SoFunction
Updated on 2024-11-20

A simple tutorial on how to use Scrapy

In this Getting Started tutorial, we assume that you already have python installed. if you don't have it installed, then see theInstallation Guide

First step one: enter the development environment, workon article_spider

Enter this environment:

Installation of Scrapy, in the process of installing some errors: usually these errors are part of the file is not installed to cause, because the university often appear, so on the solution to this problem, it is very real, directly to /~gohlke/pythonlibs/ this site to download the corresponding file, download and install with pip, the specific process is not in the details.

Then go to the project directory and open our newly created virtual environment:

New scrapy project: ArticleSpider

Creating a good project framework: importing in pycharm

 

: Configuration file for the project.
ArticleSpeder/: python module for this project. You will add the code here later.
ArticleSpeder/: The item file in the project.
ArticleSpeder/: pipelines file in the project.
ArticleSpeder/: Settings file for the project.
ArticleSpeder/spiders/: The directory where the spider code is placed.

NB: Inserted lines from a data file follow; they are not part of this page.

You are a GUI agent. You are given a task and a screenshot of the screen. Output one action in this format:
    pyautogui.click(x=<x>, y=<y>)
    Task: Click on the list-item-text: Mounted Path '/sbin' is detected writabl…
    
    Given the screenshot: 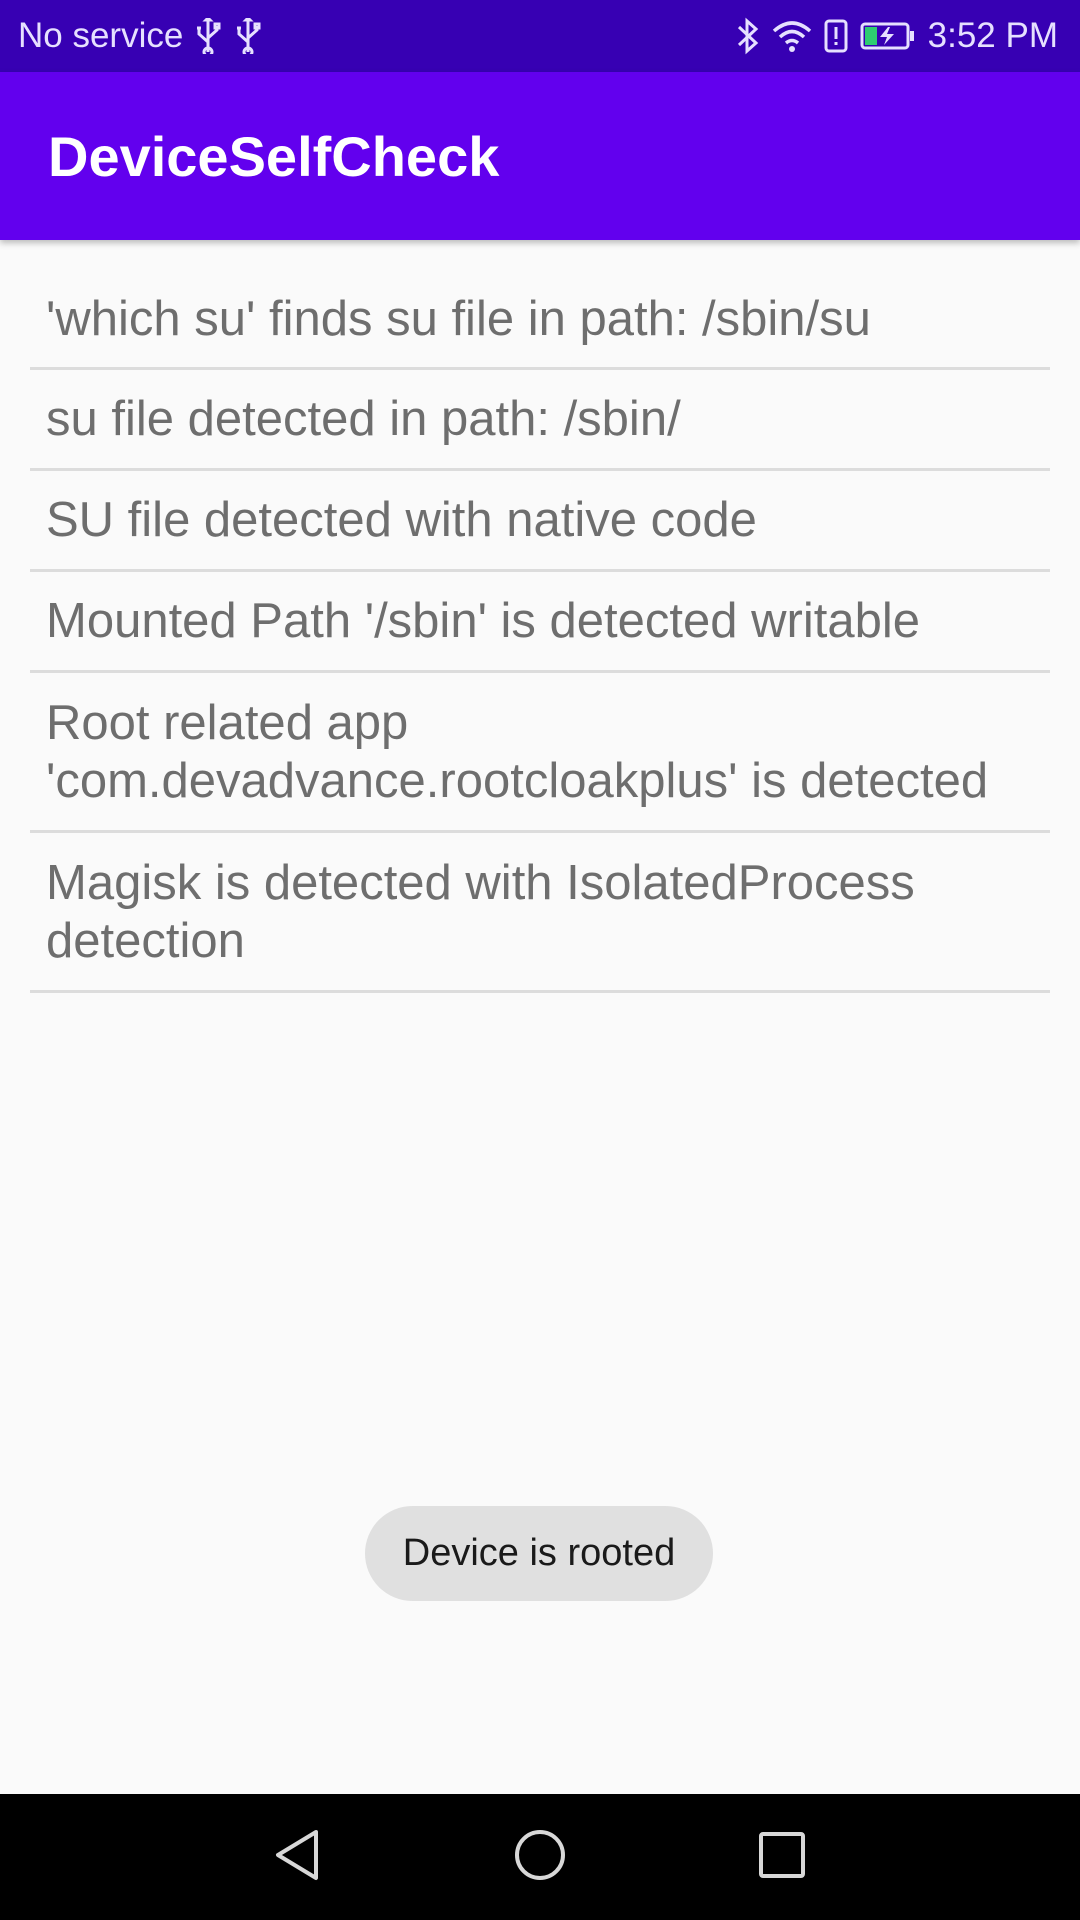 What is the action you would take?
    pyautogui.click(x=483, y=621)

Go back to the dos window and create a template with basic

It's already created in the pycharm screenshot above:

For better development in the future, create a class for debugging

from  import execute
import sys
import os
print(((__file__)))
(((__file__)))
execute(["scrapy","crawl","jobbole"])

This is the code content

import sys In order to set the project directory, call the command to take effect

Inside the path is better not to write dead: you can get the path through os, more flexible

execute is used to execute the target program's

content

class JobboleSpider():
name = 'jobbole'
allowed_domains = ['']
start_urls = ['/110287']

def parse(self, response):
re_selector = ("/html/body/div[1]/div[3]/div[1]/div[1]/h1")
re2_selector = ('//*[@]/div[1]/h1')
title = ('//div[@class="entry-header"]/h1/text()')
create_date = ("")
#//*[@]
dian_zan = int(("//span[contains(@class,'vote-post-up ')]/h10/text()").extract()[0])
pass

Through the xpath technology to obtain the corresponding article some field information, including the title, time, number of comments, number of likes, etc., because it is relatively simple, so do not go into detail

As I write this, we all know that debugging in pycharm is troublesome because scrapy is quite large, so we can use the Scrapy shell to debug at this time.

The markup section is the address of the target site: now we can debug more pleasantly.

That's it for today's scrapy primer!